C’est ainsi, en déduit Vincent de Gaulejac, que «la société est malade de la gestion» et que nous assistons au recul de la critique sociale, laissée sans voix face aux justifications apportées aux nouvelles formes de management qui prétendent répondre aux exigences nouvelles de compétitivité d’une société mondialisée5.
1. Voir notamment le rapport publié par l’OMS en 2004: «Organisation du travail et Stress. Approche systématique du problème à l’intention des employeurs, des cadres dirigeants et des représentants syndicaux», troisième volume de la collection «Protection de la santé des travailleurs».
2. Les ouvrages et travaux de Christophe Dejours ont très largement contribué à sensibiliser les chercheurs et les praticiens à ces questions. Voir, en particulier : Dejours, C. (1993), Travail, usure mentale, Paris, Bayard; Dejours, C. (1998), Souffrance en France. Banalisation de l’injustice sociale, Paris, Seuil.

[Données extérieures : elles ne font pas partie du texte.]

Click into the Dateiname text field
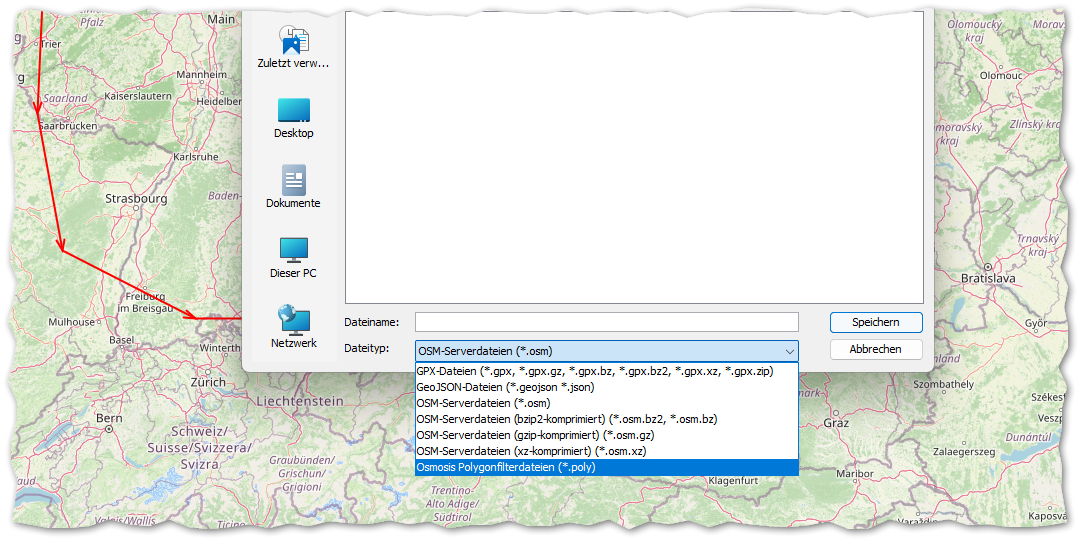This screenshot has height=541, width=1080. coord(606,322)
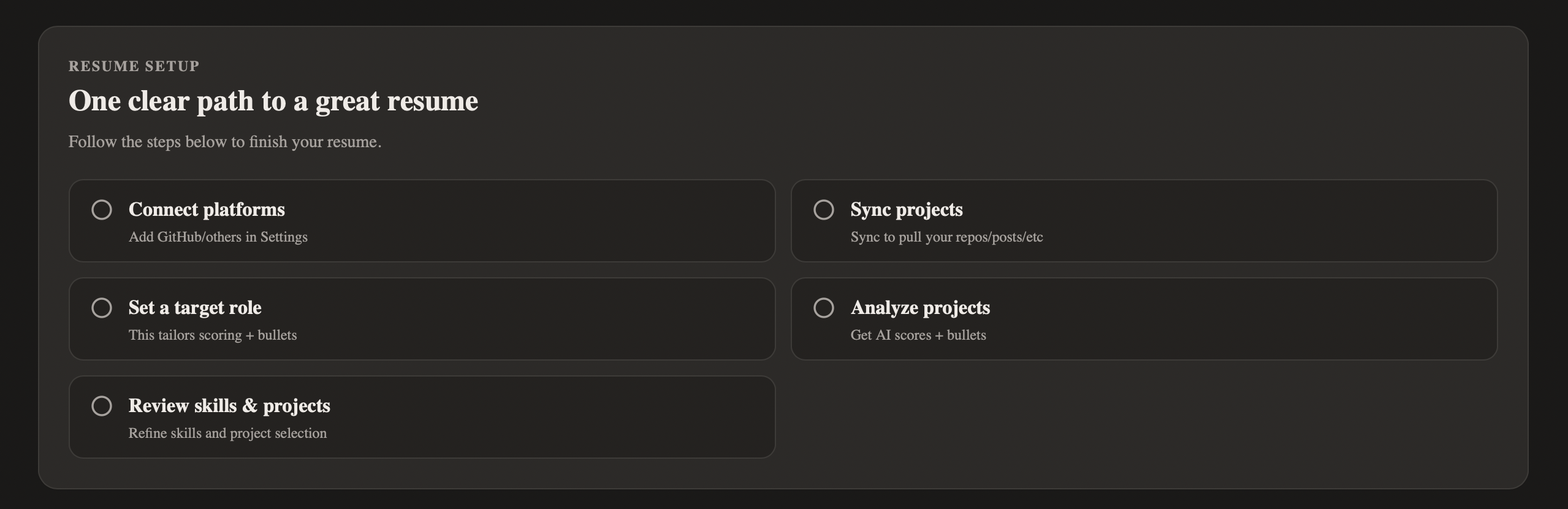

3. Ce que nous avons fait dans le cadre de la recherche européenne SPReW (Social pattern of relation to work) dont les principaux apports sont présentés dans: Vendramin, P. (ed.), Generations at Work and Social Cohesion in Europe, Bruxelles, Peter Lang.
4. Gaulejac, V. de (1994), La lutte des places, Paris, Desclée de Brouwer.`
5. Boltanski, L. et Chiapello, E. (1999), Le nouvel esprit du capitalisme, Paris, Gallimard.